Banyak efek samping terapi glukokortikoid rendah dalam frekuensi dan durasi pada pasien
dengan regimen alternative harian dibandingkan dengan rejimen sehari-hari. Ketika diberikan
siklofosfamid berkepanjangan dalam dosis 2 mg/kg per hari untuk periode waktu yang panjang
(satu untuk beberapa tahun), Insiden terjadinya sistitis adalah minimal 30% dan kejadian kanker
kandung kemih paling sedikit 6%. Kanker kandung kemih dapat terjadi beberapa tahun setelah
penghentian terapi siklofosfamid, karena itu, pemantauan untuk kanker kandung kemih harus
terus menerus pada pasien yang telah menerima program berkepanjangan siklofosfamid sehari-
hari. Menginstruksikan pasien untuk mengambil siklofosfamid sekaligus di pagi hari dengan
sejumlah besar cairan sepanjang hari untuk maintenance, tidak biasa dalam rejimen kronis yang
diberikan dalam dosis rendah. Permanen infertilitas dapat terjadi baik pada pria maupun
wanita. Supressi sumsum tulang adalah toksisitas penting siklofosfamid dan dapat diamati
selama tapering off glucocorticoid dari waktu ke waktu, bahkan setelah periode pengukuran
stabil. Pemantauan jumlah darah lengkap setiap 1 sampai 2 minggu selama pasien menerima
cyclophosphamide secara efektif dapat mencegah cytopenias. Jika jumlah darah putih (leukosit)

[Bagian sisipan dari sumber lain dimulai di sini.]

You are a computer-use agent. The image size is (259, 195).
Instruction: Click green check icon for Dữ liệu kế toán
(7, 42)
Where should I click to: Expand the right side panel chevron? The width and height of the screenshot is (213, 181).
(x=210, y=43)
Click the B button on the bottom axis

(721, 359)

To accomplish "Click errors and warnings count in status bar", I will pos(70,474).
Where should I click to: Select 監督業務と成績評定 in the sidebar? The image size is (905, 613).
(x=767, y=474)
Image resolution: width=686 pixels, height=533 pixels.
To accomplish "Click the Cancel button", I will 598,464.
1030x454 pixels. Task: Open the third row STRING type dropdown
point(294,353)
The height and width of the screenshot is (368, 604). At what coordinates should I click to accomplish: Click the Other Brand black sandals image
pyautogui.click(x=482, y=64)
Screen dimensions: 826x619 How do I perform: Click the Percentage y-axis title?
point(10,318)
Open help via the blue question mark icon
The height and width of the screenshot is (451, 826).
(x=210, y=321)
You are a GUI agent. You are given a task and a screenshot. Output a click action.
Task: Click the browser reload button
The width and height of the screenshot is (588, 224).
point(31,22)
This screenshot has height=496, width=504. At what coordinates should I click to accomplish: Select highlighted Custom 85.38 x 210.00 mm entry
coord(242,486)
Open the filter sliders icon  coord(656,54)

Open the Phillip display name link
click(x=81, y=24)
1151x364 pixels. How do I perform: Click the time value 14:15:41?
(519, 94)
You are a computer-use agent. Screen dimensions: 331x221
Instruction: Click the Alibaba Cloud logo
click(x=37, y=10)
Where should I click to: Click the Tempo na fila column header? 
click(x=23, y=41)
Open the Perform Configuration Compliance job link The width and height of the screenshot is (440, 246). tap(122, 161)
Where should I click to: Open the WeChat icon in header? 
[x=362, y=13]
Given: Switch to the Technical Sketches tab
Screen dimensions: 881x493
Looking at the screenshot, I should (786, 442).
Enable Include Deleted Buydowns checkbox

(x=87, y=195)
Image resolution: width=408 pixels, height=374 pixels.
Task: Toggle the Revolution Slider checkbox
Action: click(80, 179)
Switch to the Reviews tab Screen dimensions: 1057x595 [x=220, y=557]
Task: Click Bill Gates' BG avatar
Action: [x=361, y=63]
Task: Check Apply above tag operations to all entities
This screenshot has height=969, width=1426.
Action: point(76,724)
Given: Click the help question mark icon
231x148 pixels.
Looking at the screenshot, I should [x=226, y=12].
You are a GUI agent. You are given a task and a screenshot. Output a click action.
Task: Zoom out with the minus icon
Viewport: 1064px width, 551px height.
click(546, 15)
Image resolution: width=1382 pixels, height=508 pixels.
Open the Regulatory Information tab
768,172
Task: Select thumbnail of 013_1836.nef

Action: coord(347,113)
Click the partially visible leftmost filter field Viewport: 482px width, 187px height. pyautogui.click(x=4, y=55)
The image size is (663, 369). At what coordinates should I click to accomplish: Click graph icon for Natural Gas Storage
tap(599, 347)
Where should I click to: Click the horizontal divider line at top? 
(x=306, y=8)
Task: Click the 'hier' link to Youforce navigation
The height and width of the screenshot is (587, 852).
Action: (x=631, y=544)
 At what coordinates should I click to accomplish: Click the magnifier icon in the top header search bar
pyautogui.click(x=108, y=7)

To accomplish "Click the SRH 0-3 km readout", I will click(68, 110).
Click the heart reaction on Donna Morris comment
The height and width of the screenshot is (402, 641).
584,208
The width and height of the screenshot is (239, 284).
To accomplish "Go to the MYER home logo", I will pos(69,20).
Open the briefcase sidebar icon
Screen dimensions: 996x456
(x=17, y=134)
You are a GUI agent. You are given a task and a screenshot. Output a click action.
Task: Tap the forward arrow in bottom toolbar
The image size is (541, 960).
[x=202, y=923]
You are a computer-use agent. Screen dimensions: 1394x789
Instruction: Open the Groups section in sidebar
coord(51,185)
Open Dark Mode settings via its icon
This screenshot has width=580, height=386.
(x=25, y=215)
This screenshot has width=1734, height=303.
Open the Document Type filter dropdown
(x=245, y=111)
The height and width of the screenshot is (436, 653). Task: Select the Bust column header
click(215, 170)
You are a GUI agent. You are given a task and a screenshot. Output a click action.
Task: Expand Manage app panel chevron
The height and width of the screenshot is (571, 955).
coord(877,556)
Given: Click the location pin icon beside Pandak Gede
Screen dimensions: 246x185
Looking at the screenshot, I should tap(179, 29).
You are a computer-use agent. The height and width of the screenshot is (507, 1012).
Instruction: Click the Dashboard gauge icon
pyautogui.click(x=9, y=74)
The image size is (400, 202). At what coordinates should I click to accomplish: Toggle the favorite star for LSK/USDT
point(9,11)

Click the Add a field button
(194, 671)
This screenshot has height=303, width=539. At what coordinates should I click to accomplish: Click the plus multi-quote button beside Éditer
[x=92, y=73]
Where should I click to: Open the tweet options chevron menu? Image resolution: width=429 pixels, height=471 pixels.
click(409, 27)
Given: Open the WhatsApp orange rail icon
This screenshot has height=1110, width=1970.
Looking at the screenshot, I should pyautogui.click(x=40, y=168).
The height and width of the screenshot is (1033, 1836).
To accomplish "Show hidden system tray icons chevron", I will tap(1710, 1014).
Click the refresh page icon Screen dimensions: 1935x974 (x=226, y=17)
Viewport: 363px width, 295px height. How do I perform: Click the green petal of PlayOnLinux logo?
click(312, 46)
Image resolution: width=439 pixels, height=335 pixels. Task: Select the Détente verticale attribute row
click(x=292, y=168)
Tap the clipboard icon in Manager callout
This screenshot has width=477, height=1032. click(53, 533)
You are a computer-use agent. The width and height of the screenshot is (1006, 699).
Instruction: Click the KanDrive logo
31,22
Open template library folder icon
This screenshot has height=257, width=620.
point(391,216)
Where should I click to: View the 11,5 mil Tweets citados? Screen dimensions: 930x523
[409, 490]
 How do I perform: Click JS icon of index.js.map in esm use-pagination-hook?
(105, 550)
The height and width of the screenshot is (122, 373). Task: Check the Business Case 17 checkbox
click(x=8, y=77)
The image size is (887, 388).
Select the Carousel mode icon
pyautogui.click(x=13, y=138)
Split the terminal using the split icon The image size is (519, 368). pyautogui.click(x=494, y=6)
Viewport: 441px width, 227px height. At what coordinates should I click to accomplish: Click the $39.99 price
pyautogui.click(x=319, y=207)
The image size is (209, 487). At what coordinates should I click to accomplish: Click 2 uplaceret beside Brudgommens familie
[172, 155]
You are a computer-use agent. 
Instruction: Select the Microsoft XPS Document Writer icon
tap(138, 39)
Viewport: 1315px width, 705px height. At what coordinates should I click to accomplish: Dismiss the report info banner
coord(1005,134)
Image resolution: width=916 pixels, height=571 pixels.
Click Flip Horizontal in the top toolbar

dijaga pada_3000/L, dan pasien tidak menerima glukokortikoid harian, kejadian yang
mengancam jiwa, infeksi oportunistik rendah. Namun, leukosit bukanlah prediksi yang akurat
tentang semua risiko infeksi oportunistik, dan infeksi dengan Pneumocystis carinii dan jamur
tertentu dapat dilihat dalam menghadapi leukosit yang dalam batas normal, terutama pada
pasien yang menerima glukokortikoid. Semua pasien vaskulitis yang tidak alergi terhadap sulfa
dan yang menerima glukokortikoid harian dalam kombinasi dengan obat sitotoksik harus
menerima trimetoprim-sulfametoksazol sebagai profilaksis terhadap infeksi P.carinii. Akhirnya,
perlu ditekankan bahwa setiap pasien adalah unik dan membutuhkan individu-pengambilan
keputusan. Garis besar di atas seharusnya melayani sebagai kerangka kerja untuk memandu
pendekatan terapeutik, namun fleksibilitas harus dilakukan agar dapat memberikan efikasi
terapi maksimal dengan minimal efek samping dalam setiap pasien.